[Stored items from a collection]
==========
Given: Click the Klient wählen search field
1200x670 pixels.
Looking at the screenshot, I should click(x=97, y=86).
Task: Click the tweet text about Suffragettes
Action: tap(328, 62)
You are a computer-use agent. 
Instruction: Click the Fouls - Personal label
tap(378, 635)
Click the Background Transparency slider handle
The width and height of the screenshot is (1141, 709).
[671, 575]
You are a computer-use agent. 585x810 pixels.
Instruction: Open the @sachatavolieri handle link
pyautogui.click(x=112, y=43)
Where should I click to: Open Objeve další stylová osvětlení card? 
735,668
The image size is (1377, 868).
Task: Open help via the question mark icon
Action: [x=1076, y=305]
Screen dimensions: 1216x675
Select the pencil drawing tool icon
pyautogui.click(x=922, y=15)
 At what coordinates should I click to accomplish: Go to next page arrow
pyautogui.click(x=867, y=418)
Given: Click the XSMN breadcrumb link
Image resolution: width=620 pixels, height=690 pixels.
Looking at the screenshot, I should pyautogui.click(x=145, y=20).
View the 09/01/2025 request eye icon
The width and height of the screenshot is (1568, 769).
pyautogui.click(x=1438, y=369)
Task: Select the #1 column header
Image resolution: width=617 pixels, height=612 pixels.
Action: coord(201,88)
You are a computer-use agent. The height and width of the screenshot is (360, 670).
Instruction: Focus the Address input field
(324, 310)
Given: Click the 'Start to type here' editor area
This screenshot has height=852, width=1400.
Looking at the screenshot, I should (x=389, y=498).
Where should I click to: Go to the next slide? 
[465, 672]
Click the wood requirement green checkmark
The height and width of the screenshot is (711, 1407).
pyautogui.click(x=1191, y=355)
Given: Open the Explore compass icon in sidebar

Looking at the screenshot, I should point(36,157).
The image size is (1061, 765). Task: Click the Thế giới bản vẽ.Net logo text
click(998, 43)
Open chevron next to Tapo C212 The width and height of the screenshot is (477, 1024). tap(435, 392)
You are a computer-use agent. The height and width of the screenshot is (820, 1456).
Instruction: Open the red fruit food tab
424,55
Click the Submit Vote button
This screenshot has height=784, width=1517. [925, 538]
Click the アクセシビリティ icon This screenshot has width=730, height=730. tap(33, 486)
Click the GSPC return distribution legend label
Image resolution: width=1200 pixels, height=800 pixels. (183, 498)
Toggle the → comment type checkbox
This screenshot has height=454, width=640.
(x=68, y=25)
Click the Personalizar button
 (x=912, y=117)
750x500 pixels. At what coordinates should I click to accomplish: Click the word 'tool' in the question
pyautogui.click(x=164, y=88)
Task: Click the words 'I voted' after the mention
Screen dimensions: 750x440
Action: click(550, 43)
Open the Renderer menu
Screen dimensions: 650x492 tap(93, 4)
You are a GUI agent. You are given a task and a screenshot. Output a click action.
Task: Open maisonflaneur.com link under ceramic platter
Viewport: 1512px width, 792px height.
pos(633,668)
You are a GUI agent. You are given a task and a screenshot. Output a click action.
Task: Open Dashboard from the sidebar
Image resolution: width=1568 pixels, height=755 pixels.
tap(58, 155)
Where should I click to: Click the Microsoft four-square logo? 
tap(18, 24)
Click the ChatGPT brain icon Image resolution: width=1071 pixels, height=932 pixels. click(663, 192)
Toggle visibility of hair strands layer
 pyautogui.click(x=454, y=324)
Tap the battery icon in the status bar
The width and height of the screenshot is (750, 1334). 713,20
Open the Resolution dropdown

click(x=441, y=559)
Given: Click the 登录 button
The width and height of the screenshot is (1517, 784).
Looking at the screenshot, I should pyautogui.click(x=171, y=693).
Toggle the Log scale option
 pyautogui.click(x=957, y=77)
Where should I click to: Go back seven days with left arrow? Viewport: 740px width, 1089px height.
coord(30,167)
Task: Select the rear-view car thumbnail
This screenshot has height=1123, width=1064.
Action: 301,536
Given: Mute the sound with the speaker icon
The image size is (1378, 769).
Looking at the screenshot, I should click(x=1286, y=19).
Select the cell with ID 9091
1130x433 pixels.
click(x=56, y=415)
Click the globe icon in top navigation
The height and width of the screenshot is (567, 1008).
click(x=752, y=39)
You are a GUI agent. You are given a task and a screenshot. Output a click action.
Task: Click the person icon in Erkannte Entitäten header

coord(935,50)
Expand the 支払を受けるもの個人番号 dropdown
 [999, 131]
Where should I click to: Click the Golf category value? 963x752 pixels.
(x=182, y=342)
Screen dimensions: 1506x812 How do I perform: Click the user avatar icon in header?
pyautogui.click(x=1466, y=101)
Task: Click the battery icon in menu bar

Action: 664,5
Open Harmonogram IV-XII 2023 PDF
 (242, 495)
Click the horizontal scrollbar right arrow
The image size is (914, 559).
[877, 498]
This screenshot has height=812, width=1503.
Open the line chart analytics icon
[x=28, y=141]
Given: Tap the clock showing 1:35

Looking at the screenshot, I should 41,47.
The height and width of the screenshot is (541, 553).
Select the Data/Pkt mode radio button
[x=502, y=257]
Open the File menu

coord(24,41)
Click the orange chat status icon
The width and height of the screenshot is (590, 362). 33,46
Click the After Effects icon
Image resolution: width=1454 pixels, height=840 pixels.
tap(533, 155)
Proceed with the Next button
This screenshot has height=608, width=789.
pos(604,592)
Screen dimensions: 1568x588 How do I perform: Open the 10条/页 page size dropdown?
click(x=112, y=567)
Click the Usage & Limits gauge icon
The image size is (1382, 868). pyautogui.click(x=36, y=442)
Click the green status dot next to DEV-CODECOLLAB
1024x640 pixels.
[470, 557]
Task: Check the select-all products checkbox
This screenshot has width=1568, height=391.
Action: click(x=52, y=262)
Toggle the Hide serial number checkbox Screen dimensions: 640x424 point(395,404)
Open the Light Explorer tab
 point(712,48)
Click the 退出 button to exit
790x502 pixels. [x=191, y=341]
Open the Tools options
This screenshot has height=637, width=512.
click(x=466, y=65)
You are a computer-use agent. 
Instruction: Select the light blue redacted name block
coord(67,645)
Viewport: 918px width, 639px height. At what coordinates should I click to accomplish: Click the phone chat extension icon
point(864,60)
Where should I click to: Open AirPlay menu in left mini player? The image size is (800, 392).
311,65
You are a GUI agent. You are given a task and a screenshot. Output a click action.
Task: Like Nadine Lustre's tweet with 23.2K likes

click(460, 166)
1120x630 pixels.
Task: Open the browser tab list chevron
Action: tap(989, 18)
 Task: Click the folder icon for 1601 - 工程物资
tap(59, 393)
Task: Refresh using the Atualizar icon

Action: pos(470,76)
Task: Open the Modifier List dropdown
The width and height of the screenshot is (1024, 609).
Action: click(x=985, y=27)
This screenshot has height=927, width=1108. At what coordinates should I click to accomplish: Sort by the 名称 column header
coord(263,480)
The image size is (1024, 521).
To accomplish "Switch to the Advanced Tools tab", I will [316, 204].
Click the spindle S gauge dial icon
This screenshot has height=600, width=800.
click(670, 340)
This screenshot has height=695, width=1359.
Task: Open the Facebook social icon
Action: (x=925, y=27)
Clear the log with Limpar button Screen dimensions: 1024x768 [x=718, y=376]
==========
> _YOUR GOAL_: From the first line to the last, repeat the records exactly.

> _RESULT FOR THIS EXERCISE_:
Given: Click the Klient wählen search field
1200x670 pixels.
Looking at the screenshot, I should click(x=97, y=86).
Task: Click the tweet text about Suffragettes
Action: tap(328, 62)
You are a computer-use agent. 
Instruction: Click the Fouls - Personal label
tap(378, 635)
Click the Background Transparency slider handle
The width and height of the screenshot is (1141, 709).
[671, 575]
You are a computer-use agent. 585x810 pixels.
Instruction: Open the @sachatavolieri handle link
pyautogui.click(x=112, y=43)
Where should I click to: Open Objeve další stylová osvětlení card? 
735,668
The image size is (1377, 868).
Task: Open help via the question mark icon
Action: [x=1076, y=305]
Screen dimensions: 1216x675
Select the pencil drawing tool icon
pyautogui.click(x=922, y=15)
 At what coordinates should I click to accomplish: Go to next page arrow
pyautogui.click(x=867, y=418)
Given: Click the XSMN breadcrumb link
Image resolution: width=620 pixels, height=690 pixels.
Looking at the screenshot, I should pyautogui.click(x=145, y=20).
View the 09/01/2025 request eye icon
The width and height of the screenshot is (1568, 769).
pyautogui.click(x=1438, y=369)
Task: Select the #1 column header
Image resolution: width=617 pixels, height=612 pixels.
Action: coord(201,88)
You are a computer-use agent. The height and width of the screenshot is (360, 670).
Instruction: Focus the Address input field
(324, 310)
Given: Click the 'Start to type here' editor area
This screenshot has height=852, width=1400.
Looking at the screenshot, I should (x=389, y=498).
Where should I click to: Go to the next slide? 
[465, 672]
Click the wood requirement green checkmark
The height and width of the screenshot is (711, 1407).
pyautogui.click(x=1191, y=355)
Given: Open the Explore compass icon in sidebar

Looking at the screenshot, I should point(36,157).
The image size is (1061, 765). Task: Click the Thế giới bản vẽ.Net logo text
click(998, 43)
Open chevron next to Tapo C212 The width and height of the screenshot is (477, 1024). tap(435, 392)
You are a computer-use agent. The height and width of the screenshot is (820, 1456).
Instruction: Open the red fruit food tab
424,55
Click the Submit Vote button
This screenshot has height=784, width=1517. [925, 538]
Click the アクセシビリティ icon This screenshot has width=730, height=730. tap(33, 486)
Click the GSPC return distribution legend label
Image resolution: width=1200 pixels, height=800 pixels. (183, 498)
Toggle the → comment type checkbox
This screenshot has height=454, width=640.
(x=68, y=25)
Click the Personalizar button
 (x=912, y=117)
750x500 pixels. At what coordinates should I click to accomplish: Click the word 'tool' in the question
pyautogui.click(x=164, y=88)
Task: Click the words 'I voted' after the mention
Screen dimensions: 750x440
Action: click(550, 43)
Open the Renderer menu
Screen dimensions: 650x492 tap(93, 4)
You are a GUI agent. You are given a task and a screenshot. Output a click action.
Task: Open maisonflaneur.com link under ceramic platter
Viewport: 1512px width, 792px height.
pos(633,668)
You are a GUI agent. You are given a task and a screenshot. Output a click action.
Task: Open Dashboard from the sidebar
Image resolution: width=1568 pixels, height=755 pixels.
tap(58, 155)
Where should I click to: Click the Microsoft four-square logo? 
tap(18, 24)
Click the ChatGPT brain icon Image resolution: width=1071 pixels, height=932 pixels. click(663, 192)
Toggle visibility of hair strands layer
 pyautogui.click(x=454, y=324)
Tap the battery icon in the status bar
The width and height of the screenshot is (750, 1334). 713,20
Open the Resolution dropdown

click(x=441, y=559)
Given: Click the 登录 button
The width and height of the screenshot is (1517, 784).
Looking at the screenshot, I should pyautogui.click(x=171, y=693).
Toggle the Log scale option
 pyautogui.click(x=957, y=77)
Where should I click to: Go back seven days with left arrow? Viewport: 740px width, 1089px height.
coord(30,167)
Task: Select the rear-view car thumbnail
This screenshot has height=1123, width=1064.
Action: 301,536
Given: Mute the sound with the speaker icon
The image size is (1378, 769).
Looking at the screenshot, I should click(x=1286, y=19).
Select the cell with ID 9091
1130x433 pixels.
click(x=56, y=415)
Click the globe icon in top navigation
The height and width of the screenshot is (567, 1008).
click(x=752, y=39)
You are a GUI agent. You are given a task and a screenshot. Output a click action.
Task: Click the person icon in Erkannte Entitäten header

coord(935,50)
Expand the 支払を受けるもの個人番号 dropdown
 [999, 131]
Where should I click to: Click the Golf category value? 963x752 pixels.
(x=182, y=342)
Screen dimensions: 1506x812 How do I perform: Click the user avatar icon in header?
pyautogui.click(x=1466, y=101)
Task: Click the battery icon in menu bar

Action: 664,5
Open Harmonogram IV-XII 2023 PDF
 (242, 495)
Click the horizontal scrollbar right arrow
The image size is (914, 559).
[877, 498]
This screenshot has height=812, width=1503.
Open the line chart analytics icon
[x=28, y=141]
Given: Tap the clock showing 1:35

Looking at the screenshot, I should 41,47.
The height and width of the screenshot is (541, 553).
Select the Data/Pkt mode radio button
[x=502, y=257]
Open the File menu

coord(24,41)
Click the orange chat status icon
The width and height of the screenshot is (590, 362). 33,46
Click the After Effects icon
Image resolution: width=1454 pixels, height=840 pixels.
tap(533, 155)
Proceed with the Next button
This screenshot has height=608, width=789.
pos(604,592)
Screen dimensions: 1568x588 How do I perform: Open the 10条/页 page size dropdown?
click(x=112, y=567)
Click the Usage & Limits gauge icon
The image size is (1382, 868). pyautogui.click(x=36, y=442)
Click the green status dot next to DEV-CODECOLLAB
1024x640 pixels.
[470, 557]
Task: Check the select-all products checkbox
This screenshot has width=1568, height=391.
Action: click(x=52, y=262)
Toggle the Hide serial number checkbox Screen dimensions: 640x424 point(395,404)
Open the Light Explorer tab
 point(712,48)
Click the 退出 button to exit
790x502 pixels. [x=191, y=341]
Open the Tools options
This screenshot has height=637, width=512.
click(x=466, y=65)
You are a computer-use agent. 
Instruction: Select the light blue redacted name block
coord(67,645)
Viewport: 918px width, 639px height. At what coordinates should I click to accomplish: Click the phone chat extension icon
point(864,60)
Where should I click to: Open AirPlay menu in left mini player? The image size is (800, 392).
311,65
You are a GUI agent. You are given a task and a screenshot. Output a click action.
Task: Like Nadine Lustre's tweet with 23.2K likes

click(460, 166)
1120x630 pixels.
Task: Open the browser tab list chevron
Action: tap(989, 18)
 Task: Click the folder icon for 1601 - 工程物资
tap(59, 393)
Task: Refresh using the Atualizar icon

Action: pos(470,76)
Task: Open the Modifier List dropdown
The width and height of the screenshot is (1024, 609).
Action: click(x=985, y=27)
This screenshot has height=927, width=1108. At what coordinates should I click to accomplish: Sort by the 名称 column header
coord(263,480)
The image size is (1024, 521).
To accomplish "Switch to the Advanced Tools tab", I will [316, 204].
Click the spindle S gauge dial icon
This screenshot has height=600, width=800.
click(670, 340)
This screenshot has height=695, width=1359.
Task: Open the Facebook social icon
Action: (x=925, y=27)
Clear the log with Limpar button Screen dimensions: 1024x768 [x=718, y=376]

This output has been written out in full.